# SET OF TASKS
#1 Which AI tools does the text on AI in education name?
#2 Continue the piece on AI in education from its last sentence.

[[ TEXT PROVIDED, beginning ]]

AI enhances accessibility to learning, is flexible and offers personalised learning experiences. It can facilitate differentiated learning whereby learners with various or special needs are accommodated and served far much better than the traditional school would.
For teachers, they do not have to spent man-hours (or is it donkey hours?) doing the laborious – and sometimes loathsome task of looking for content in books, and organizing it. AI will even prepare for them how to deliver the content to an often disinterested generation, which the luxuries of technology have turned learners into.
If you are a lazy teacher, a little stroll to an ever eager Gemini, ChatGPT or Deepseek is all you need so you can ask them to do your bidding, as you scroll through betting odds on your phone, or read the latest football gossip. In short, AI is so generous that it risks encouraging a descent into the complacency that comfort brings.
Such teachers and lecturers may argue that using AI is better than relying on the “yellow notes” of earlier professors. Yet they rarely consider that, in a few years, they may be intellectually obsolete. An academic who fully surrenders to AI without painstaking, rigorous research becomes a mere façade, ultimately serving the interests of big technology companies and contributing to a culture of intellectual laziness.
However, if used creatively, AI can assist teachers in developing relevant assessments, marking assignments, and grading them objectively, providing instant feedback to learners. Teachers can also use AI to track and predict learners’ future academic interests and career prospects.

[[ TEXT PROVIDED, end ]]
[[ MATERIAL PROVIDED, beginning ]]

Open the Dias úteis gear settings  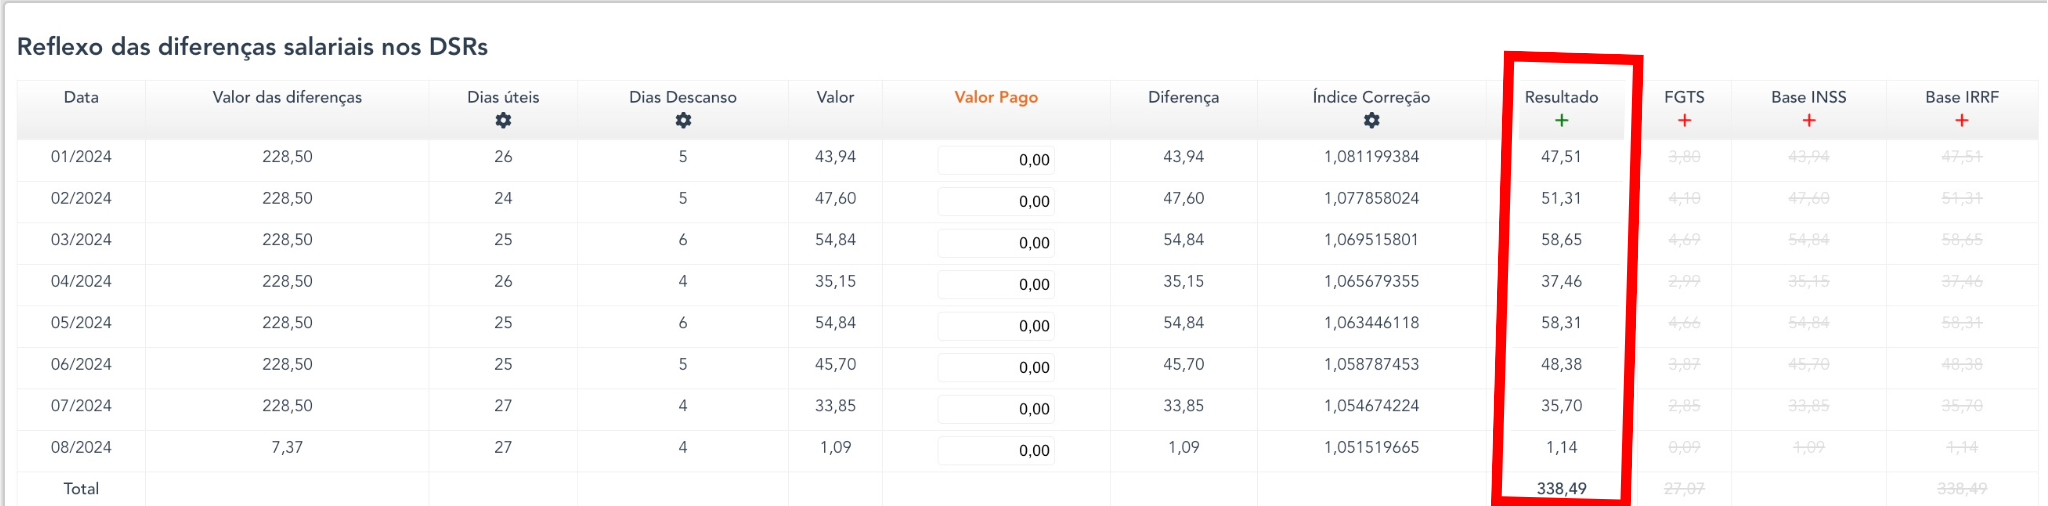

[[ MATERIAL PROVIDED, end ]]

# RESULTS
#1 Gemini, ChatGPT and Deepseek.

#2
I will go back to the learners in explaining what we must fear about AI. The world over, we now have students whose entire semester’s lesson notes cannot fill the one side of a matchbox turning up to take examinations, while fully relying on AI to make up for their laziness and irresponsibility. Before Elon Musk and Bill Gates make good their threat to replace doctors and teacher with AI, we must check against AI ruining the integrity of the global workforce. Unmitigated use of AI portends than the world will one day operate at the behest of big tech companies and Information Technology bigwigs.
All said and done, it is obvious that we cannot avoid AI, lest we get trampled upon by the tides of time, and by those that will continue to use it. Like Odysseus in Homer’s classic, The Iliad, we must choose between sailing too close to Scylla, and losing six sailors, or veering too close to Charybdis, and risk capsizing the entire ship – with all the life and treasures in it. Avoiding one danger certainly means falling into another – we have to choose the lesser. Prudence, then, will behove us to find means, policies and structures that will enable us to use AI positively, and ethically.